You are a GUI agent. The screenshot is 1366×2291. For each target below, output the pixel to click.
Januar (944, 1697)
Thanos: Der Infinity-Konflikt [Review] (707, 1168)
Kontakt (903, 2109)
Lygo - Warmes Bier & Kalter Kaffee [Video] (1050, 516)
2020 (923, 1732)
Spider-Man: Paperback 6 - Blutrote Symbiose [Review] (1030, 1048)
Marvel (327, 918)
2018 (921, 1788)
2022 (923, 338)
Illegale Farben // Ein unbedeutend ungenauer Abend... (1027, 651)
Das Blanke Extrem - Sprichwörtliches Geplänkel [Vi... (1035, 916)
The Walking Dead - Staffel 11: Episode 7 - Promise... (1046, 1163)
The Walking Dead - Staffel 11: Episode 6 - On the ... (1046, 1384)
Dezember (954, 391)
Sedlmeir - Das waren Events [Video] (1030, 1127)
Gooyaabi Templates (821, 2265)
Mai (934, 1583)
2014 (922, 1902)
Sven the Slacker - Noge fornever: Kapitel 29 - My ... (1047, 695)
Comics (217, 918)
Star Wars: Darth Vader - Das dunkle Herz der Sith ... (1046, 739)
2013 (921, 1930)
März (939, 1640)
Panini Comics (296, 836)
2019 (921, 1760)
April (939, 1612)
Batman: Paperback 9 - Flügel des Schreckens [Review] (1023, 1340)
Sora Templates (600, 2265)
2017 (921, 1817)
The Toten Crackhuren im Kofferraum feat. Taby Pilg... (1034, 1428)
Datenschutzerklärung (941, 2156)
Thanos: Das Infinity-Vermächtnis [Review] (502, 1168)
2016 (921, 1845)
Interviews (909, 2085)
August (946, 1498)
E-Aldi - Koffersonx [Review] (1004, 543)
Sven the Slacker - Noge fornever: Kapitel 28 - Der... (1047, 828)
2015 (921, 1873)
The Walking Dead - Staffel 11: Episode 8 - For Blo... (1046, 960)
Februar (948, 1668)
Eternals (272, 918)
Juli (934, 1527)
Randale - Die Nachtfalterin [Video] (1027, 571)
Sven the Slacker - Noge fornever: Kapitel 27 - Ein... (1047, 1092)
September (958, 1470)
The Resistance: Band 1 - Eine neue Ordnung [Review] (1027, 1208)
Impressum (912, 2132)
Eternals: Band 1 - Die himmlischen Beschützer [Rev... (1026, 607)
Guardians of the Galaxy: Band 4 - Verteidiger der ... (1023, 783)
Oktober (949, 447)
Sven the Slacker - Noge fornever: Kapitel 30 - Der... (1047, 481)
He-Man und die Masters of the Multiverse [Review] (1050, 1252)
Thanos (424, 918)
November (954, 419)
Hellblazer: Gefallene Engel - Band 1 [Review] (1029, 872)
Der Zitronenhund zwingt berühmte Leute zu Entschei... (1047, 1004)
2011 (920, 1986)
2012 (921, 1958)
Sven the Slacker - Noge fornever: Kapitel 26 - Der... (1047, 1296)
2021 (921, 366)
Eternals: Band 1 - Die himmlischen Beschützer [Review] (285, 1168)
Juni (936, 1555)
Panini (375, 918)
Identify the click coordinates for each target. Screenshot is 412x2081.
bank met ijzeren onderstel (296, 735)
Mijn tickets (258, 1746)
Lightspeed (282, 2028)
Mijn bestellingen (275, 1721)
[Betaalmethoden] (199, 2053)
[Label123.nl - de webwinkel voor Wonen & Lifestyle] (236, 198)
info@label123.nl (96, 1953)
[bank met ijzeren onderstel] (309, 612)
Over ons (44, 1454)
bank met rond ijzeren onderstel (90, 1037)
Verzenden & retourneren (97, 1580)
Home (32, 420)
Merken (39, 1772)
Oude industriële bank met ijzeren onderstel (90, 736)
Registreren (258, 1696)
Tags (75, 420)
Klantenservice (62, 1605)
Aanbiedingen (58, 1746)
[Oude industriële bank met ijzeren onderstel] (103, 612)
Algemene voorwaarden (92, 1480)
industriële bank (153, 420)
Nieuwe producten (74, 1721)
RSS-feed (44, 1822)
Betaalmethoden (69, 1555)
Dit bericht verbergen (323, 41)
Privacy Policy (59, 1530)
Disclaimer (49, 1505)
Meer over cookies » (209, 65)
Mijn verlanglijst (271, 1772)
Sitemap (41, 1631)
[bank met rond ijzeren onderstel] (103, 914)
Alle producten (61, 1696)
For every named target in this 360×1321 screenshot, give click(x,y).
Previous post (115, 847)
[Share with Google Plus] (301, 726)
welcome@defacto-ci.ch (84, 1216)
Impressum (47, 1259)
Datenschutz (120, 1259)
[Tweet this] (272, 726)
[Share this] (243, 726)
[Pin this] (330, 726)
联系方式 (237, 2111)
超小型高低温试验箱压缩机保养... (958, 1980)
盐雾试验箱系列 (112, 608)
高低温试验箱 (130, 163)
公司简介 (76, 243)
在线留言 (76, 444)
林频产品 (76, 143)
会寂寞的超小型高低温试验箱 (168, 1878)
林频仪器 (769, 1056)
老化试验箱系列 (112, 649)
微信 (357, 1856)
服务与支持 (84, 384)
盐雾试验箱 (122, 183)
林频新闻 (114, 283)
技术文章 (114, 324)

------------------------------

◆ Exercise requirements: Restate every entry exactly. Leave nothing out.

◆ Answer to this task:
You are a GUI agent. The screenshot is 1366×2291. For each target below, output the pixel to click.
Januar (944, 1697)
Thanos: Der Infinity-Konflikt [Review] (707, 1168)
Kontakt (903, 2109)
Lygo - Warmes Bier & Kalter Kaffee [Video] (1050, 516)
2020 (923, 1732)
Spider-Man: Paperback 6 - Blutrote Symbiose [Review] (1030, 1048)
Marvel (327, 918)
2018 (921, 1788)
2022 (923, 338)
Illegale Farben // Ein unbedeutend ungenauer Abend... (1027, 651)
Das Blanke Extrem - Sprichwörtliches Geplänkel [Vi... (1035, 916)
The Walking Dead - Staffel 11: Episode 7 - Promise... (1046, 1163)
The Walking Dead - Staffel 11: Episode 6 - On the ... (1046, 1384)
Dezember (954, 391)
Sedlmeir - Das waren Events [Video] (1030, 1127)
Gooyaabi Templates (821, 2265)
Mai (934, 1583)
2014 (922, 1902)
Sven the Slacker - Noge fornever: Kapitel 29 - My ... (1047, 695)
Comics (217, 918)
Star Wars: Darth Vader - Das dunkle Herz der Sith ... (1046, 739)
2013 (921, 1930)
März (939, 1640)
Panini Comics (296, 836)
2019 (921, 1760)
April (939, 1612)
Batman: Paperback 9 - Flügel des Schreckens [Review] (1023, 1340)
Sora Templates (600, 2265)
2017 (921, 1817)
The Toten Crackhuren im Kofferraum feat. Taby Pilg... (1034, 1428)
Datenschutzerklärung (941, 2156)
Thanos: Das Infinity-Vermächtnis [Review] (502, 1168)
2016 (921, 1845)
Interviews (909, 2085)
August (946, 1498)
E-Aldi - Koffersonx [Review] (1004, 543)
Sven the Slacker - Noge fornever: Kapitel 28 - Der... (1047, 828)
2015 (921, 1873)
The Walking Dead - Staffel 11: Episode 8 - For Blo... (1046, 960)
Februar (948, 1668)
Eternals (272, 918)
Juli (934, 1527)
Randale - Die Nachtfalterin [Video] (1027, 571)
Sven the Slacker - Noge fornever: Kapitel 27 - Ein... (1047, 1092)
September (958, 1470)
The Resistance: Band 1 - Eine neue Ordnung [Review] (1027, 1208)
Impressum (912, 2132)
Eternals: Band 1 - Die himmlischen Beschützer [Rev... (1026, 607)
Guardians of the Galaxy: Band 4 - Verteidiger der ... (1023, 783)
Oktober (949, 447)
Sven the Slacker - Noge fornever: Kapitel 30 - Der... (1047, 481)
He-Man und die Masters of the Multiverse [Review] (1050, 1252)
Thanos (424, 918)
November (954, 419)
Hellblazer: Gefallene Engel - Band 1 [Review] (1029, 872)
Der Zitronenhund zwingt berühmte Leute zu Entschei... (1047, 1004)
2011 (920, 1986)
2012 (921, 1958)
Sven the Slacker - Noge fornever: Kapitel 26 - Der... (1047, 1296)
2021 (921, 366)
Eternals: Band 1 - Die himmlischen Beschützer [Review] (285, 1168)
Juni (936, 1555)
Panini (375, 918)
Identify the click coordinates for each target. Screenshot is 412x2081.
bank met ijzeren onderstel (296, 735)
Mijn tickets (258, 1746)
Lightspeed (282, 2028)
Mijn bestellingen (275, 1721)
[Betaalmethoden] (199, 2053)
[Label123.nl - de webwinkel voor Wonen & Lifestyle] (236, 198)
info@label123.nl (96, 1953)
[bank met ijzeren onderstel] (309, 612)
Over ons (44, 1454)
bank met rond ijzeren onderstel (90, 1037)
Verzenden & retourneren (97, 1580)
Home (32, 420)
Merken (39, 1772)
Oude industriële bank met ijzeren onderstel (90, 736)
Registreren (258, 1696)
Tags (75, 420)
Klantenservice (62, 1605)
Aanbiedingen (58, 1746)
[Oude industriële bank met ijzeren onderstel] (103, 612)
Algemene voorwaarden (92, 1480)
industriële bank (153, 420)
Nieuwe producten (74, 1721)
RSS-feed (44, 1822)
Betaalmethoden (69, 1555)
Dit bericht verbergen (323, 41)
Privacy Policy (59, 1530)
Disclaimer (49, 1505)
Meer over cookies » (209, 65)
Mijn verlanglijst (271, 1772)
Sitemap (41, 1631)
[bank met rond ijzeren onderstel] (103, 914)
Alle producten (61, 1696)
For every named target in this 360×1321 screenshot, give click(x,y).
Previous post (115, 847)
[Share with Google Plus] (301, 726)
welcome@defacto-ci.ch (84, 1216)
Impressum (47, 1259)
Datenschutz (120, 1259)
[Tweet this] (272, 726)
[Share this] (243, 726)
[Pin this] (330, 726)
联系方式 (237, 2111)
超小型高低温试验箱压缩机保养... (958, 1980)
盐雾试验箱系列 (112, 608)
高低温试验箱 (130, 163)
公司简介 (76, 243)
在线留言 (76, 444)
林频产品 (76, 143)
会寂寞的超小型高低温试验箱 (168, 1878)
林频仪器 (769, 1056)
老化试验箱系列 (112, 649)
微信 (357, 1856)
服务与支持 (84, 384)
盐雾试验箱 (122, 183)
林频新闻 (114, 283)
技术文章 (114, 324)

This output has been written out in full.